Search code examples
pythonmultiprocessingqueue

Overriding multiprocessing.queues.Queue put method


I want to implement a multiprocessing.Queue that does not add an element that already exists. Using Python STL Queue I had no problem, following this response. For multiprocessing I had some issues that I solved thanks to this For that I do the following:

from multiprocessing.queues import Queue
from multiprocessing import get_context


class CustomQueue(Queue):
    def put(self, obj, block=True, timeout=None):
        if obj not in self:
            return super().put(obj, block, timeout)

    def __contains__(self, item):
        with self.mutex:
            return item in self.queue

custom_queue = CustomQueue(ctx=get_context())

However, when I call the put method I get AttributeError: 'CustomQueue' object has no attribute 'mutex'

How can I solve this issue? Thank you in advance.


I read the code of multiprocessing.queues.Queue, and did my change to this:

class CustomQueue(Queue):
    def put(self, obj, block=True, timeout=None):
        if self._closed:
            raise ValueError(f"Queue {self!r} is closed")
        if not self._sem.acquire(block, timeout):
            raise Full

        with self._notempty:
            if self._thread is None:
                self._start_thread()
            if obj not in self._buffer:
                self._buffer.append(obj)
                self._notempty.notify()

But still does not work. self._buffer seems to be the queue (is a collections.deque object). But the obj not in self._buffer returns always True. Why is this happening?


Solution

  • Rather than assuming how a queue.Queue is implemented, which could change in the future, I would prefer the following. To keep track of what has been put on the queue but not yet gotten in such a way where no assumption of how the queue is implemented, we need a separate set or dict that gets updated every time a get or put call is made and this set must be shareable across processes.
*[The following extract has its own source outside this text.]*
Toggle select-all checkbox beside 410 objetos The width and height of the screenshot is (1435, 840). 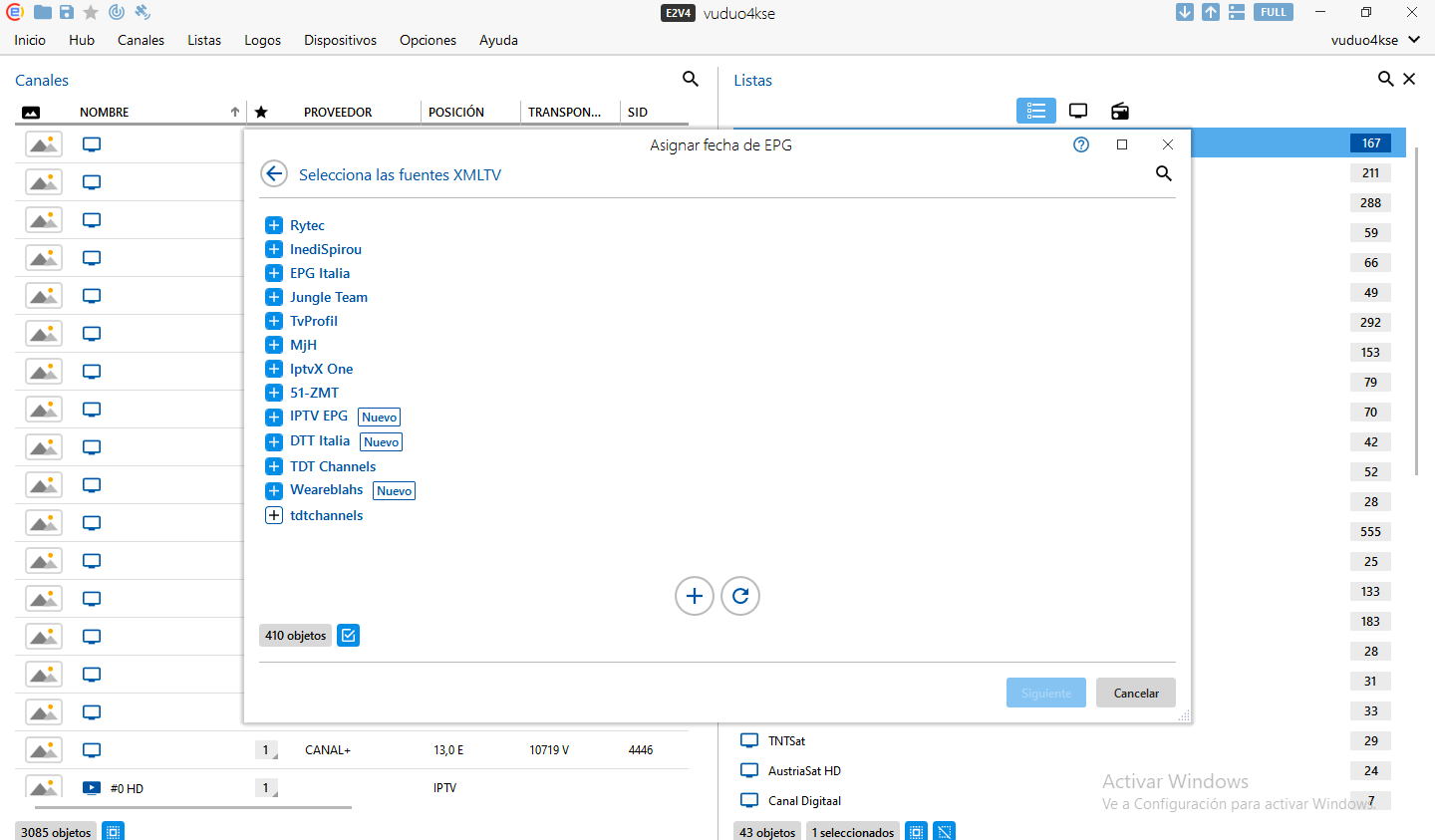348,635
For this we can used a managed dictionary (which, unfortunately, will slow down get and put operations -- but no more than your implementation that is based on a managed queue):

    from multiprocessing import Queue, Lock, Manager, Process
    
    class CustomQueue:
        def __init__(self, syncmanager, maxsize=0):
            self._queue = Queue(maxsize)
            self._lock = Lock()
            self._items = syncmanager.dict()
    
        def put(self, obj, block=True, timeout=None):
            with self._lock:
                if obj not in self._items:
                    self._items[obj] = None
                    self._queue.put(obj, block=block, timeout=timeout)
    
        def get(self, block=True, timeout=None):
            obj = self._queue.get(block=block, timeout=timeout)
            # No exception raised so we retrieved an item:
            with self._lock:
                if obj in self._items:
                    del self._items[obj]  # remove
            return obj
    
        def __getattr__(self, name):
            """Call all other methods of Queue."""
            if name == '__getstate__':
                return object.__getstate__
    
            if name == '__setstate__':
                return object.__setstate__
    
            return getattr(self._queue, name)
    
    def putter1(q):
        q.put(1)
        q.put(2)
    
    def putter2(q):
        q.put(1)
        q.put(3)
    
    def main():
        with Manager() as manager:
            q = CustomQueue(manager)
    
            p1 = Process(target=putter1, args=(q,))
            p1.start()
    
            p2 = Process(target=putter2, args=(q,))
            p2.start()
    
            # Give subprocesses a chance to put their items:
            import time
            time.sleep(1)
    
            for _ in range(3):
                print(q.get())
    
            p1.join()
            p2.join()
    
    if __name__ == '__main__':
        main()
    

    Prints:

    1
    2
    3
    

    If you are not concerned about how a queue.Queue implementation might change in the future, I would still make changes to your implementation in which I see a race condition. Your __contains__ method checks to see if the item being put is already in the queue using a lock, but once it returns True or False back to the caller put, it has released the lock and there is a window in which another process might have already put a duplicate item on the queue prior to put putting the same item again. Therefore, the testing for the presence of the item on the queue and the actual placing of the item on the queue constitute a critical section and both operations must be done under control of a lock:

    from queue import Queue
    from threading import Lock
    from multiprocessing.managers import BaseManager
    from multiprocessing import Process
    
    
    class MyManager(BaseManager):
        pass
    
    
    class NoRepetitionQueue(Queue):
        def __init__(self, maxsize=0):
            super().__init__(maxsize)
            self._lock = Lock()
    
        def put(self, obj, block=True, timeout=None):
            with self._lock:
                if obj not in self.queue:
                    return super().put(obj, block=block, timeout=timeout)
    
    
    MyManager.register("NoRepetitionQueue", NoRepetitionQueue)
    
    def putter1(q):
        q.put(1)
        q.put(2)
    
    def putter2(q):
        q.put(1)
        q.put(3)
    
    def main():
        with MyManager() as manager:
            q = manager.NoRepetitionQueue()
    
            p1 = Process(target=putter1, args=(q,))
            p1.start()
    
            p2 = Process(target=putter2, args=(q,))
            p2.start()
    
            # Give subprocesses a chance to put their items:
            import time
            time.sleep(1)
    
            for _ in range(3):
                print(q.get())
    
            p1.join()
            p2.join()
    
    if __name__ == '__main__':
        main()